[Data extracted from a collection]

######

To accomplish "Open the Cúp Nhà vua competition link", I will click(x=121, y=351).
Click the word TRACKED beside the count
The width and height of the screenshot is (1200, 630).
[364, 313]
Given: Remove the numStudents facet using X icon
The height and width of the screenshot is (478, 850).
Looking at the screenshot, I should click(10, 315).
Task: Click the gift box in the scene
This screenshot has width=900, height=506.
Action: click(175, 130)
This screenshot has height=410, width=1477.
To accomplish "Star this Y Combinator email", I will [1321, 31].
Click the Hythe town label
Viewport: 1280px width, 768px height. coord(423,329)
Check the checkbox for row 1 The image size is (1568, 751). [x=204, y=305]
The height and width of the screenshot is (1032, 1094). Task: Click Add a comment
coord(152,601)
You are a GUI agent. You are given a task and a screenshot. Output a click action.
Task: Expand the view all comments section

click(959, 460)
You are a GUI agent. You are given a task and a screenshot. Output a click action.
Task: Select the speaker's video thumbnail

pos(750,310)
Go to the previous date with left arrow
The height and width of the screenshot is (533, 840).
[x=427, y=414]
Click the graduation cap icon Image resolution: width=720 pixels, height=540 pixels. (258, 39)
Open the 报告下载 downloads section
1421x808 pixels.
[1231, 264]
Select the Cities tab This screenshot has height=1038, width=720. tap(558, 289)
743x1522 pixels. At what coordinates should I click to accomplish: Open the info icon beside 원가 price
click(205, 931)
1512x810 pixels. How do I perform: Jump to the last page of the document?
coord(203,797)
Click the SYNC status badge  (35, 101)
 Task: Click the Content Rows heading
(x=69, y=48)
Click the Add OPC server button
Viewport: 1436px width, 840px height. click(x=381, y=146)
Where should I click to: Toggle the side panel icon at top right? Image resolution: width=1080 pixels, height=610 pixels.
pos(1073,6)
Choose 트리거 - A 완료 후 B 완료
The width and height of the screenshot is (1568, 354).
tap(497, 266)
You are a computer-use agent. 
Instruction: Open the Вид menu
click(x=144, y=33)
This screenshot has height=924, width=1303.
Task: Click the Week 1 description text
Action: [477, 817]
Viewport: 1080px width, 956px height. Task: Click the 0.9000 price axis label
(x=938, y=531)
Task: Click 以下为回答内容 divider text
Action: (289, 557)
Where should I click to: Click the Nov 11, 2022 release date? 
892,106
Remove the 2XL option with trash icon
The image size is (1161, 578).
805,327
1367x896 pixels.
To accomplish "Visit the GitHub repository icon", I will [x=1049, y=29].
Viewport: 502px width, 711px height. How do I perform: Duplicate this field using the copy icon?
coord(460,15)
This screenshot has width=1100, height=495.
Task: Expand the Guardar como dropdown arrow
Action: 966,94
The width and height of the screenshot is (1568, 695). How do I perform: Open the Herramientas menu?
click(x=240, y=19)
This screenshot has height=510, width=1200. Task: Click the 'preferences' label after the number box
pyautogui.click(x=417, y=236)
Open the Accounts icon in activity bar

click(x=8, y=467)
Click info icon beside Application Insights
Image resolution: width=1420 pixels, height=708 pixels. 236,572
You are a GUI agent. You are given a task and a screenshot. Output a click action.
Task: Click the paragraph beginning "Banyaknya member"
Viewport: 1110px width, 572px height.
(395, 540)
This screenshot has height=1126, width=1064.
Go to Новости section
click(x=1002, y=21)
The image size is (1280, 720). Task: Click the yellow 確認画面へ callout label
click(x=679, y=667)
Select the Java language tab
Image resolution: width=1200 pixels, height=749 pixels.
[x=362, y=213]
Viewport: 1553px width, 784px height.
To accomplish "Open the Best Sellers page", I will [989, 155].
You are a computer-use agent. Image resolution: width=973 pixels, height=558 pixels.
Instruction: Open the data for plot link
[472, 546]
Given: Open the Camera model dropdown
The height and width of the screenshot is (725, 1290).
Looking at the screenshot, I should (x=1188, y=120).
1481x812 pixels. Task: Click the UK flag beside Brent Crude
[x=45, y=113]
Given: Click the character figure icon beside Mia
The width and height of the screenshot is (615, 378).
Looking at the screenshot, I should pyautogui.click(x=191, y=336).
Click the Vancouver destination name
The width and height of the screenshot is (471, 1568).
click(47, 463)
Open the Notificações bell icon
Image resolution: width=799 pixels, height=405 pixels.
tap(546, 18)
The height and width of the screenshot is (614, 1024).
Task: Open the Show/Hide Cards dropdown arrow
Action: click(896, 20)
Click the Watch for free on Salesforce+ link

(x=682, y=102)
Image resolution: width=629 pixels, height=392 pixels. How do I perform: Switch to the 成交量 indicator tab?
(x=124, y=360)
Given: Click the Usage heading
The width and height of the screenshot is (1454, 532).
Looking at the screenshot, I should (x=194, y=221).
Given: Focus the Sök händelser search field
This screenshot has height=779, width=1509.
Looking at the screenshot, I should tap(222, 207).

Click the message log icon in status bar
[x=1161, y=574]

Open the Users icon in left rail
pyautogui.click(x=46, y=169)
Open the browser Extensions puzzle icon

######

> [EXERCISE BRIEF] Edit the rows above so that every occurrence of "GUI agent" reads "interface agent", leaving everything else unchanged.

> [ANSWER TO THIS EXERCISE]
To accomplish "Open the Cúp Nhà vua competition link", I will click(x=121, y=351).
Click the word TRACKED beside the count
The width and height of the screenshot is (1200, 630).
[364, 313]
Given: Remove the numStudents facet using X icon
The height and width of the screenshot is (478, 850).
Looking at the screenshot, I should click(10, 315).
Task: Click the gift box in the scene
This screenshot has width=900, height=506.
Action: click(175, 130)
This screenshot has height=410, width=1477.
To accomplish "Star this Y Combinator email", I will [1321, 31].
Click the Hythe town label
Viewport: 1280px width, 768px height. coord(423,329)
Check the checkbox for row 1 The image size is (1568, 751). [x=204, y=305]
The height and width of the screenshot is (1032, 1094). Task: Click Add a comment
coord(152,601)
You are a interface agent. You are given a task and a screenshot. Output a click action.
Task: Expand the view all comments section

click(959, 460)
You are a interface agent. You are given a task and a screenshot. Output a click action.
Task: Select the speaker's video thumbnail

pos(750,310)
Go to the previous date with left arrow
The height and width of the screenshot is (533, 840).
[x=427, y=414]
Click the graduation cap icon Image resolution: width=720 pixels, height=540 pixels. (258, 39)
Open the 报告下载 downloads section
1421x808 pixels.
[1231, 264]
Select the Cities tab This screenshot has height=1038, width=720. tap(558, 289)
743x1522 pixels. At what coordinates should I click to accomplish: Open the info icon beside 원가 price
click(205, 931)
1512x810 pixels. How do I perform: Jump to the last page of the document?
coord(203,797)
Click the SYNC status badge  (35, 101)
 Task: Click the Content Rows heading
(x=69, y=48)
Click the Add OPC server button
Viewport: 1436px width, 840px height. click(x=381, y=146)
Where should I click to: Toggle the side panel icon at top right? Image resolution: width=1080 pixels, height=610 pixels.
pos(1073,6)
Choose 트리거 - A 완료 후 B 완료
The width and height of the screenshot is (1568, 354).
tap(497, 266)
You are a computer-use agent. 
Instruction: Open the Вид menu
click(x=144, y=33)
This screenshot has height=924, width=1303.
Task: Click the Week 1 description text
Action: [477, 817]
Viewport: 1080px width, 956px height. Task: Click the 0.9000 price axis label
(x=938, y=531)
Task: Click 以下为回答内容 divider text
Action: (289, 557)
Where should I click to: Click the Nov 11, 2022 release date? 
892,106
Remove the 2XL option with trash icon
The image size is (1161, 578).
805,327
1367x896 pixels.
To accomplish "Visit the GitHub repository icon", I will [x=1049, y=29].
Viewport: 502px width, 711px height. How do I perform: Duplicate this field using the copy icon?
coord(460,15)
This screenshot has width=1100, height=495.
Task: Expand the Guardar como dropdown arrow
Action: 966,94
The width and height of the screenshot is (1568, 695). How do I perform: Open the Herramientas menu?
click(x=240, y=19)
This screenshot has height=510, width=1200. Task: Click the 'preferences' label after the number box
pyautogui.click(x=417, y=236)
Open the Accounts icon in activity bar

click(x=8, y=467)
Click info icon beside Application Insights
Image resolution: width=1420 pixels, height=708 pixels. 236,572
You are a interface agent. You are given a task and a screenshot. Output a click action.
Task: Click the paragraph beginning "Banyaknya member"
Viewport: 1110px width, 572px height.
(395, 540)
This screenshot has height=1126, width=1064.
Go to Новости section
click(x=1002, y=21)
The image size is (1280, 720). Task: Click the yellow 確認画面へ callout label
click(x=679, y=667)
Select the Java language tab
Image resolution: width=1200 pixels, height=749 pixels.
[x=362, y=213]
Viewport: 1553px width, 784px height.
To accomplish "Open the Best Sellers page", I will [989, 155].
You are a computer-use agent. Image resolution: width=973 pixels, height=558 pixels.
Instruction: Open the data for plot link
[472, 546]
Given: Open the Camera model dropdown
The height and width of the screenshot is (725, 1290).
Looking at the screenshot, I should (x=1188, y=120).
1481x812 pixels. Task: Click the UK flag beside Brent Crude
[x=45, y=113]
Given: Click the character figure icon beside Mia
The width and height of the screenshot is (615, 378).
Looking at the screenshot, I should pyautogui.click(x=191, y=336).
Click the Vancouver destination name
The width and height of the screenshot is (471, 1568).
click(47, 463)
Open the Notificações bell icon
Image resolution: width=799 pixels, height=405 pixels.
tap(546, 18)
The height and width of the screenshot is (614, 1024).
Task: Open the Show/Hide Cards dropdown arrow
Action: click(896, 20)
Click the Watch for free on Salesforce+ link

(x=682, y=102)
Image resolution: width=629 pixels, height=392 pixels. How do I perform: Switch to the 成交量 indicator tab?
(x=124, y=360)
Given: Click the Usage heading
The width and height of the screenshot is (1454, 532).
Looking at the screenshot, I should (x=194, y=221).
Given: Focus the Sök händelser search field
This screenshot has height=779, width=1509.
Looking at the screenshot, I should tap(222, 207).

Click the message log icon in status bar
[x=1161, y=574]

Open the Users icon in left rail
pyautogui.click(x=46, y=169)
Open the browser Extensions puzzle icon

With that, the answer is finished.